** Assignment **
The answer must consist solely of the lines from the line with "Given: Click the UNIVERSITY OF text in logo" to the end of the data below, transcribed exactly and with no pictures.

** Exercise material **

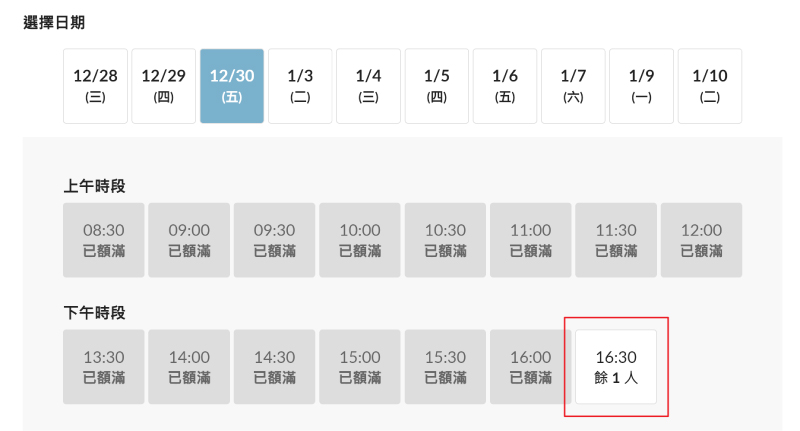Select the 12/28 (三) date
This screenshot has height=431, width=800.
(95, 86)
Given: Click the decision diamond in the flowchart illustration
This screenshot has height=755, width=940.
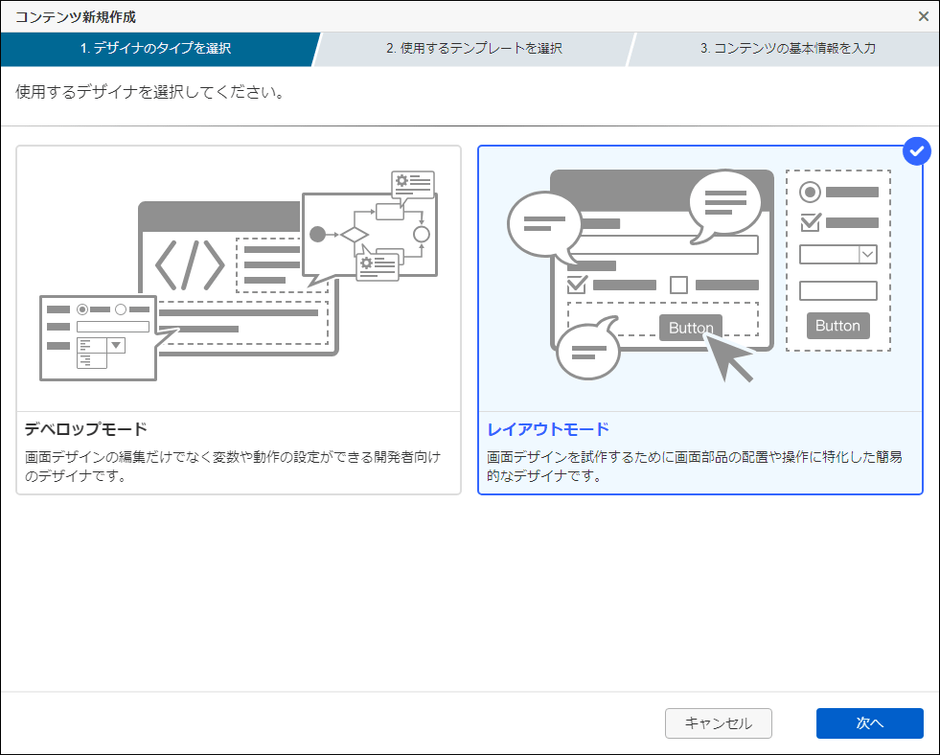Looking at the screenshot, I should tap(356, 235).
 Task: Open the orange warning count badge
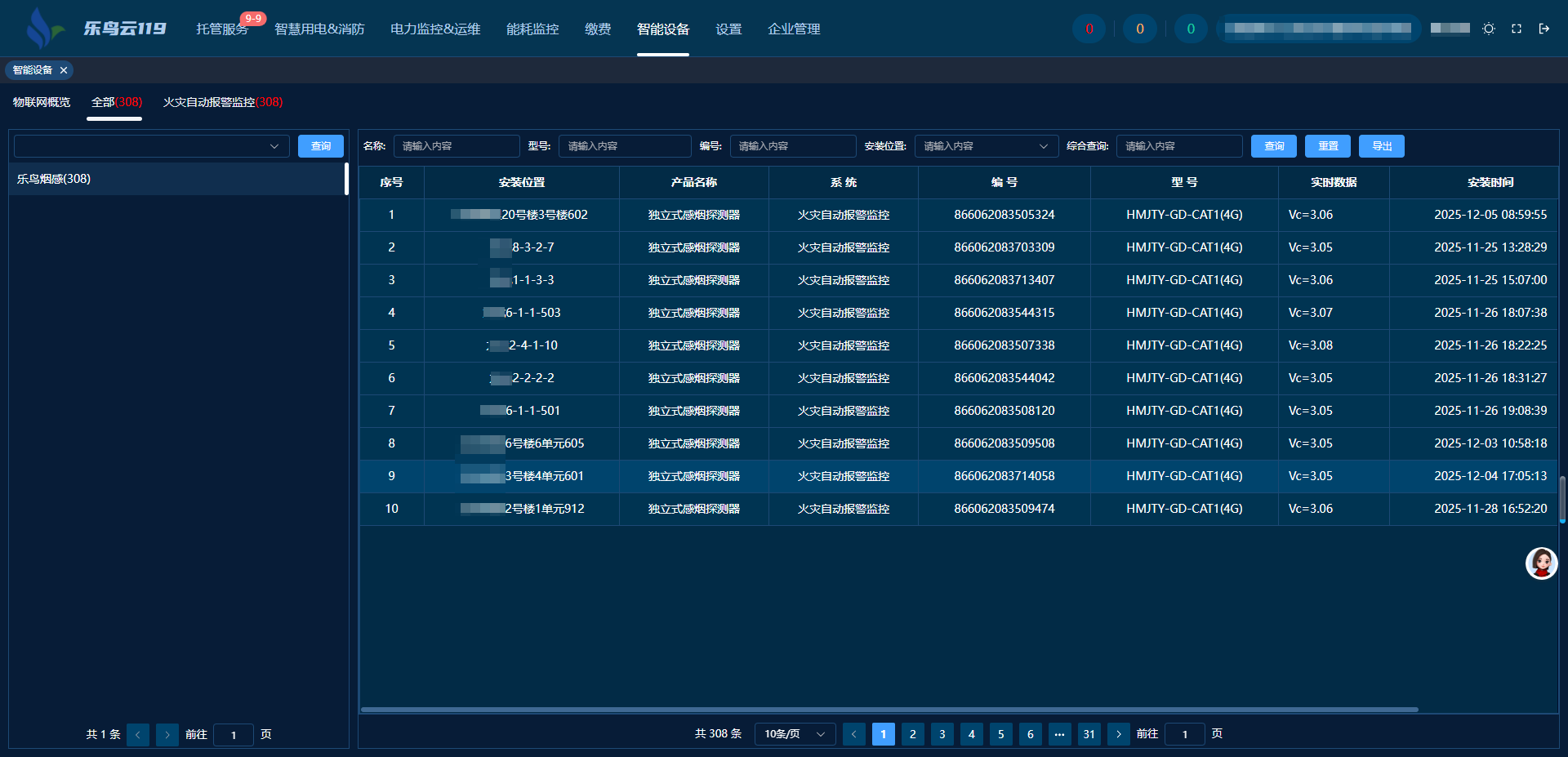(1140, 29)
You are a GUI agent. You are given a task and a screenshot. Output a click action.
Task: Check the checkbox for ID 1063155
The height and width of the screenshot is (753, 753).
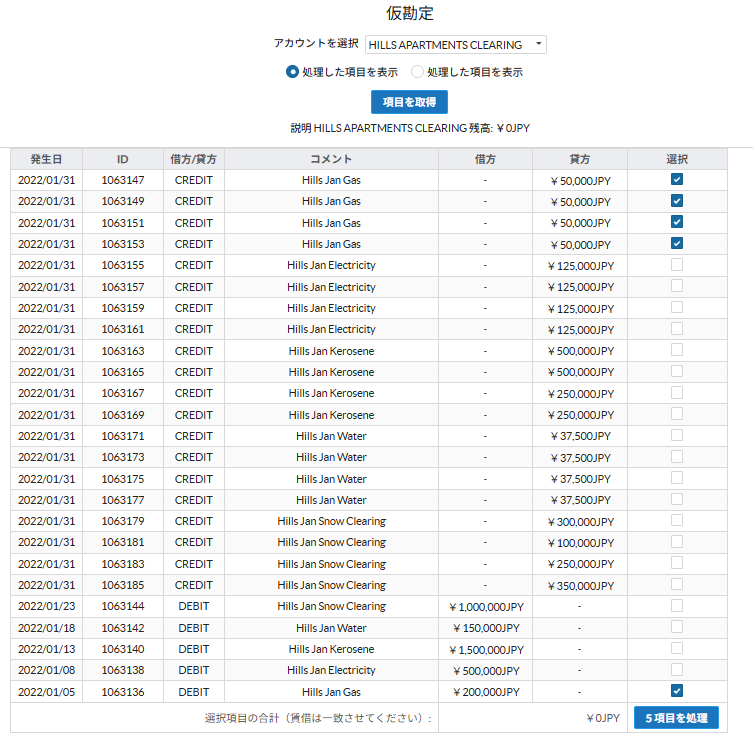677,265
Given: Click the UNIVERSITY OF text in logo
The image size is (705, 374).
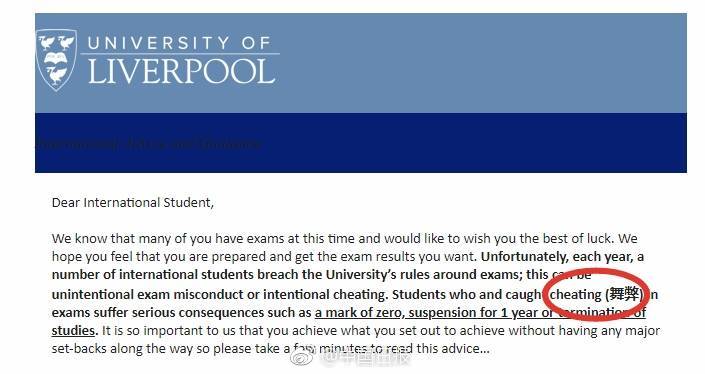Looking at the screenshot, I should coord(179,43).
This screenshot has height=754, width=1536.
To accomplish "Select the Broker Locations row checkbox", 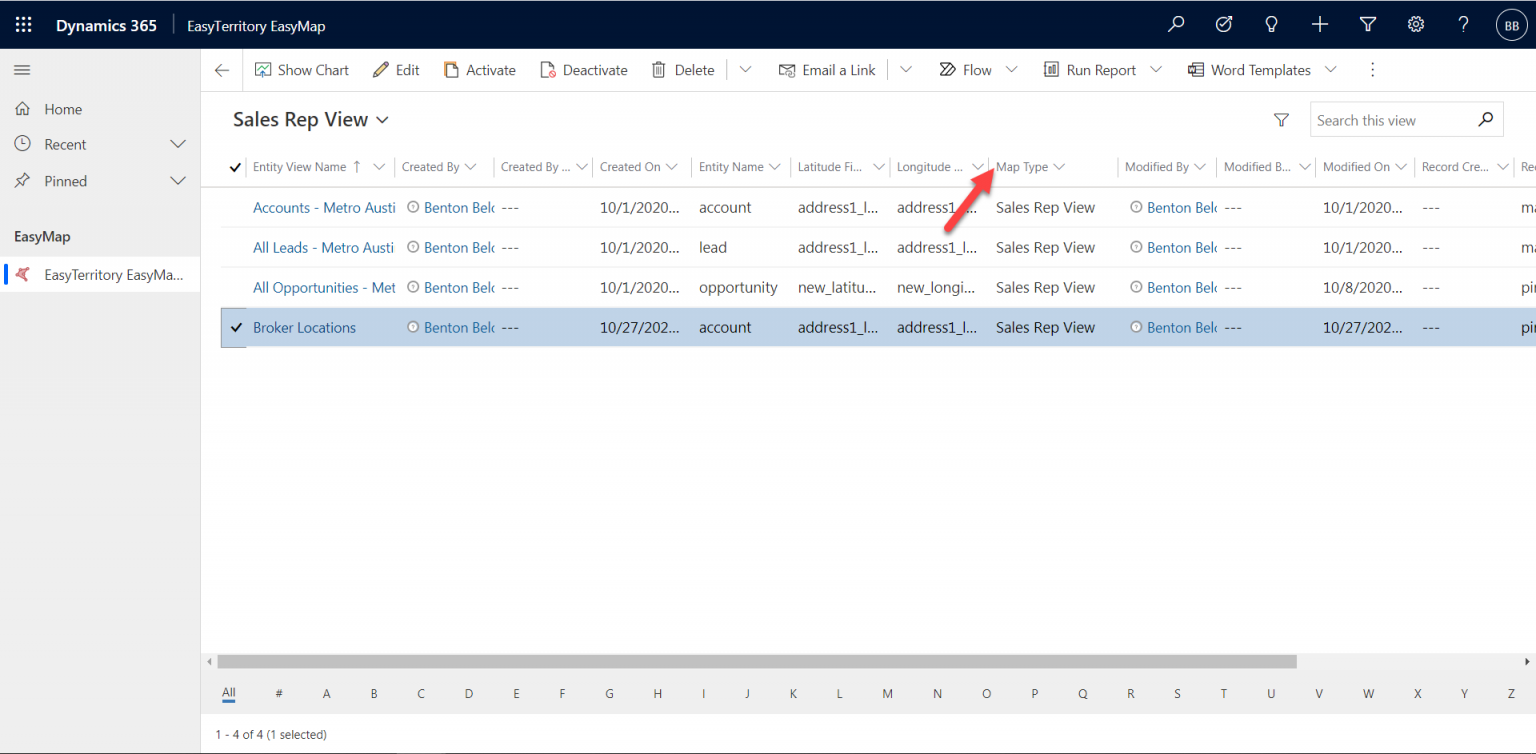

** Expected answer **
Given: Click the UNIVERSITY OF text in logo
The image size is (705, 374).
Looking at the screenshot, I should coord(179,43).
This screenshot has height=754, width=1536.
To accomplish "Select the Broker Locations row checkbox", 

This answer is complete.